HLLib v2.0.5 - NemPosted: Dec 1st, 2006 - 9:02:29 pm

Those of you Linux users out there may be happy to know that version 2.0.5 of HLLib has been completed with full native Linux support. To install it, simply download the source and follow the instructions to build the shared library and executable (HLExtract). Many thanks to Michael Mohr for orchestrating the port.


1. TjOeNeRModified: Dec 31st, 2006 - 8:51:55 am

Could this be a bug?

When opening files in "Quick File Mapping" mode, it crashes when files are larger than 1GB. And I have 2GB's of RAM.

The bizarre thing is it doesn't crash on 975MiB (source sounds.gcf) but it does on 1.02GiB (source materials.gcf).

Greetings, and NICE JOB on the defrag mode :)
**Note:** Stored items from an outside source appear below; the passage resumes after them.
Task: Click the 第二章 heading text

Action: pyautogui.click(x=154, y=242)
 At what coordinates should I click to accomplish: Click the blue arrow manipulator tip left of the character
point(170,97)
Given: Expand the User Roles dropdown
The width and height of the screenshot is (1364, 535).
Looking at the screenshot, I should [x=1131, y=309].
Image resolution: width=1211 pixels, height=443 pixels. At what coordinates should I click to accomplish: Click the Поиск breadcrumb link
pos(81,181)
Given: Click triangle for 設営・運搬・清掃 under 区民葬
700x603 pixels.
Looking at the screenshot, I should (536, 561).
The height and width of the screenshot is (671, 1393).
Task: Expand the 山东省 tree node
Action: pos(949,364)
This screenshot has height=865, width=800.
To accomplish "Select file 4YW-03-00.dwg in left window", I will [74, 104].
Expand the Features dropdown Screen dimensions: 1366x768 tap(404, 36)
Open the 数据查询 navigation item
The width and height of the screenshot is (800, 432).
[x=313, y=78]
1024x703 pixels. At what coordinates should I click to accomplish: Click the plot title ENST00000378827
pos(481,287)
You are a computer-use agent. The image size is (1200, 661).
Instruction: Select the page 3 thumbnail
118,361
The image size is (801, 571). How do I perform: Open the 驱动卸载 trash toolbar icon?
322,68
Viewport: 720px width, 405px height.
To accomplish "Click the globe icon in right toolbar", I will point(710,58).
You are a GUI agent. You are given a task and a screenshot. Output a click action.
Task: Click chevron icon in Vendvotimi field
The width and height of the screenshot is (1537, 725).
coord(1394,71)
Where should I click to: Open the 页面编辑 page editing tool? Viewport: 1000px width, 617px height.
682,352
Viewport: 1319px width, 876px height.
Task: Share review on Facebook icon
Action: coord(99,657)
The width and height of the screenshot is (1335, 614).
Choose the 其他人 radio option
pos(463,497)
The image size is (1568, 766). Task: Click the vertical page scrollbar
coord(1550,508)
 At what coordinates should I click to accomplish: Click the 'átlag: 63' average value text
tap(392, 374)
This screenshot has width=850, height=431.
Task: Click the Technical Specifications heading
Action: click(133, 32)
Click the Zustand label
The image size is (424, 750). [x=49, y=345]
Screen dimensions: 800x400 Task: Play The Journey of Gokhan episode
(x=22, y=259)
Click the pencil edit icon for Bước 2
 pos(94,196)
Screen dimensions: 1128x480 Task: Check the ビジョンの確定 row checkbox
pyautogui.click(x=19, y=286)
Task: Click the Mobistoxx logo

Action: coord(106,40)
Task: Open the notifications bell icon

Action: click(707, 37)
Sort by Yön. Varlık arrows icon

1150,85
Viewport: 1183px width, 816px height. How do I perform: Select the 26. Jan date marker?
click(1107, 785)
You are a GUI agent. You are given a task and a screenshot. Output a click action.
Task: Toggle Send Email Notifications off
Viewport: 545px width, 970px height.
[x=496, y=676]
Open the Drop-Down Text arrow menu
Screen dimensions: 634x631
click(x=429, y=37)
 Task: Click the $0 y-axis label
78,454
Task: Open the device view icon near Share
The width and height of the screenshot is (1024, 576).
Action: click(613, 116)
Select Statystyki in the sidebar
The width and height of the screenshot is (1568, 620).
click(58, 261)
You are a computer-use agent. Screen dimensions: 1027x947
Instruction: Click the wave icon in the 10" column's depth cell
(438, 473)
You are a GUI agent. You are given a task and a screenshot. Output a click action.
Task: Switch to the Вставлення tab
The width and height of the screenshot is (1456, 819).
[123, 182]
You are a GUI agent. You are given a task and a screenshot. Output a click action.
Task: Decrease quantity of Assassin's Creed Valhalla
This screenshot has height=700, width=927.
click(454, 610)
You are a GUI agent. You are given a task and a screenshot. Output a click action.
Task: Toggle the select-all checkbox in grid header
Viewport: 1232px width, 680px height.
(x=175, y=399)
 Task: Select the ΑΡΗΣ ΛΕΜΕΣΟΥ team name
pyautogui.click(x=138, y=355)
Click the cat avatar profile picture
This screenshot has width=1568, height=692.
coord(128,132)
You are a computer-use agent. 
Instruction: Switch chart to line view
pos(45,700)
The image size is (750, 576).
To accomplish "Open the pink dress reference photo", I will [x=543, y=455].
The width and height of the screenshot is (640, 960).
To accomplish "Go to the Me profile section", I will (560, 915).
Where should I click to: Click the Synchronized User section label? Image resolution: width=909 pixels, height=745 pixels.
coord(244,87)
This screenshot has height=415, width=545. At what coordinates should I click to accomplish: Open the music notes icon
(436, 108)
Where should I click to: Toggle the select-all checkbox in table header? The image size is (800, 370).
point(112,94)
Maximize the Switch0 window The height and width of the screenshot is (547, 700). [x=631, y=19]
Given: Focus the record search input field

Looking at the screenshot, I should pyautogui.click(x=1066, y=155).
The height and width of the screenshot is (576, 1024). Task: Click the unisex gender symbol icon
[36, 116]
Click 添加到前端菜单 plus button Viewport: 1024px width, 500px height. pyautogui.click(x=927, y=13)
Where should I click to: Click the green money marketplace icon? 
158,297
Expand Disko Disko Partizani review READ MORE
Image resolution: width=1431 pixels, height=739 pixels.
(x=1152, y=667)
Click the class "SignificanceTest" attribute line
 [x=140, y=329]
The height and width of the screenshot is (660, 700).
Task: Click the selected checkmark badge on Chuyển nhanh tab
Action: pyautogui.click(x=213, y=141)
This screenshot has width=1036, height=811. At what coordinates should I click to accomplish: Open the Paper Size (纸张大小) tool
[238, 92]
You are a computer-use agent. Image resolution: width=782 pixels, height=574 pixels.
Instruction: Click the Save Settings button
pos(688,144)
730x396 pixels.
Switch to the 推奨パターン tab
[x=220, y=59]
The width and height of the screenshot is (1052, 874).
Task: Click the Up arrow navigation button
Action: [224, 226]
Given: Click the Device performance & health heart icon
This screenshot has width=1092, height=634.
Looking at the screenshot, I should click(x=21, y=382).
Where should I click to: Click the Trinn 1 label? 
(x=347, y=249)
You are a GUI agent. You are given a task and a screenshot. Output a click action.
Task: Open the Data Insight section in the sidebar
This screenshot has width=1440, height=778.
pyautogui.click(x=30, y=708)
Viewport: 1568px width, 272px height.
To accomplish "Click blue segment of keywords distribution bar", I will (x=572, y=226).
2. NemPosted: Jan 3rd, 2007 - 10:28:24 am
I'll look into it, but I don't see anything special about 1 GB. File mapping is not dependent on the amount of memory you have but the amount of virtual memory you have (which should be sufficient as long as you have a modern OS, e.g. Windows 2000 and up). I don't really recommend Quick File Mapping for files larger than 100 MB.

3. Yupo WertModified: Oct 9th, 2008 - 2:17:43 pm
Hi Nem,

I use your GCF defrag on a regular scheduled basis on our 70+ PCs across our internet cafes - each with 105 Steam controlled games and counting! (~90GB) It has made a real difference in the load times - thankyou so much for this excellent util.

What is quite annoying however, is when a GCF's integrity is broken - for whatever reason (machine crash, schedule expires, etc) - I have to trawl around the PC's individually repairing them.

Is it possible (AT ALL) to add an additional option to HLLIB to verify integrity of a GCF? I assume that when Steam is next run, it will then pick up the pieces and download/repair the file as required - much as it does following a manual integrity check.

I am using HLLIB 2.0.11, and notice it has a validat item switch (-t), which althougth I have not tried exhaustively, doesn't not appear to be a package integrity validation option, but I could be completely missing the point of this switch.

With Valve chucking out more frequent updates and more games this would be of the greatest benefit to myself and all other internet cafes.

Many thanks indeed for any help you're able to give

ps I apologise if you read my earlier release of this post, I just hadn't looked around the rest of your website to see it was still being updated as recently as Aug08

4. NemPosted: Oct 10th, 2008 - 10:09:52 pm
The validation options calculates the checksums of the files in the specified folders and checks to make sure they match the checksums in the .gcf header. It can be used to see if the files within the .gcf file are corrupt, but does not check if any of the .gcf file's headers are corrupt.

You can use -t root to validate all the files in a .gcf. HLExtract could then be modified to return a non-zero return code if a file fails validation (it does not currently do this). It would also be possible to modify HLLib to check header checksums.

5. Yupo WertPosted: Oct 11th, 2008 - 3:55:46 am
Hi Nem,

Many thanks for your quick reply - your knowledge of GCF's is incredible.

If I'm understanding you correctly it sounds as though there is a second step required, following confirmation that a GCF is 'corrupt', and that is to invoke a re-download of the missing/corrupt pieces - or maybe re-invoke Steams own Integrity check, which in turn kicks off the download.

I have no idea whether any of that is possible, whether Steam exposes the "verify GCF integrity" API which could be batch scripted, or whether HLLIB can mark the GCF as 'dirty' and invoke the engine for redownload.

If however, the only outcome of this is to be able to create an output log per PC of GCF's which are corrupt, based on an errorlevel >0, then I only have to redo those listed.

If any of this is possible, it would personally save me days of manually verifying integrity which I'm having to do following the installation of a 'bad' drive controller which occasionally failed to write correctly under heavy load (such as a GCF defrag!)

Since my last email Valve have released several more titles to internet cafes, taking the total to 109games, 97GB of SteamApps data!